- Parts of the exercise -
1. In the forum post about finding the largest common value among arrays, how many elements does each vector contain?
2. List every original array in the example from the forum post about finding the largest common value among arrays, with its max size.
3. Continue the forum post about finding the largest common value among arrays from where it stops.

---- Text extract

Finding largest 'common' element of many arrays (actually, more like 'mixed base' congruence?)?

Monotaur

Senior member
Nov 5, 2001
388
0
0
Ok, so I have a problem that I am trying to solve. I currently have a bunch of vectors (like 200) that each have 1000-5000 elements. I am trying to find the Highest 'common' value among them.

First of all, every element in each vector cannot be greator than the vectors size. Secondly, the LCM of all vector sizes is known.

I think this is best illustrated with an example. Suppose I want to 'combine' the following vectors and find the 'highest' common value:

First Array is: [0] (Max size = 2)
Second Array is: [1] (Max size = 3)
Third array is: [2,3] (Max size = 4)

First, find the size of the combined vector: LCM(2,3,4)=12:
Thus (if I was combining these three vectors), I would then do something like this:

First array changes to: [0,2,4,6,8,10] (ie, all elements mod 2 = 0, as indicated in origianl vector)
Second array changes to [1,4,7,10] (ie, all elements mod 3 = 1, as indicated in origianl vector)
Third array changes to [2,3,6,7,10,11] (ie, all elements mod 4 = 2 or 3, as indicated in origianl vector)

Now, to combine them I simply pull out the common elements into a new (combined) array of size 12: [10].

So, basically, for each array you have a multiplier and element counter. When the multiplier is multiplied by the the array size ratio minus 1 (LCM/Array size -1: for the first array this would be 12/2 - 1 = 5) and the element which is specific by the element counter is added to this value it could be 0...Max size-1 (or, 0..11).

--------
---- Data extract

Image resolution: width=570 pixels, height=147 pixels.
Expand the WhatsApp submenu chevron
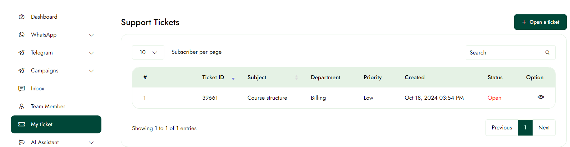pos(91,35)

--------
---- Data extract

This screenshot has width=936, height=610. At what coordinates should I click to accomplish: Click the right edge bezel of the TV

--------
---- Data extract

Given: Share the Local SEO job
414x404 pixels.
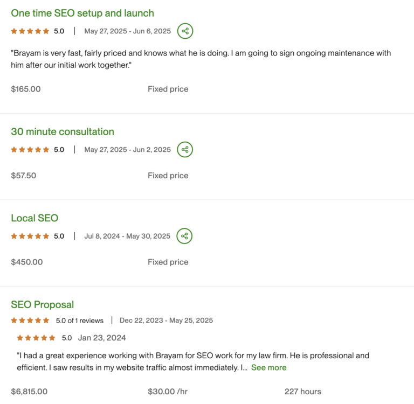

--------

- Answers in order -
1. Each vector contains 1000 to 5000 elements.

2.
- [0], max size 2
- [1], max size 3
- [2,3], max size 4

3.
So, first starting out I set up all of the array multipliers:
First array: 12/2-1=5
Second array: 12/3-1=3
Third array: 12/4-1=2

Next the max counter value is found (simply the number of elements in the original vectors):
First array: 0
Second array: 0
Third array: 1

So, to get the highest common value, I multiply the first multiplier by the first array size and add the element counter.. I then check other arrays (by multiplying their multiplier and adding the element counter) to see if they are the same... if they are not then I first adjust the element counter then the multiplier.. I do this until this value is the same across all arrays (I don't care what the multipliers are and array counters are, I just want this highest 'common' value). Example:

TestNum=((5*2)+Array(0))=((5*2)+0)=10 (same as when j=0...)
j=0:
((5*2)+Array(0))=((5*2)+0)=10, which is equal to TestNum, so ++j
j=1:
((3*3)+Array(0))=((3*3)+1)=10, which is equal to TestNum, so ++j
j=2:
((2*4)+Array(1))=((2*4)+3)=11, which is great than TestNum, so start decrementing the element counter and try again:
((2*4)+Array(0))=((2*4)+2)=10, which is equal to TestNum, so ++j

If (j>Number of original vectors), then quit since we have found the highest 'common' value possible.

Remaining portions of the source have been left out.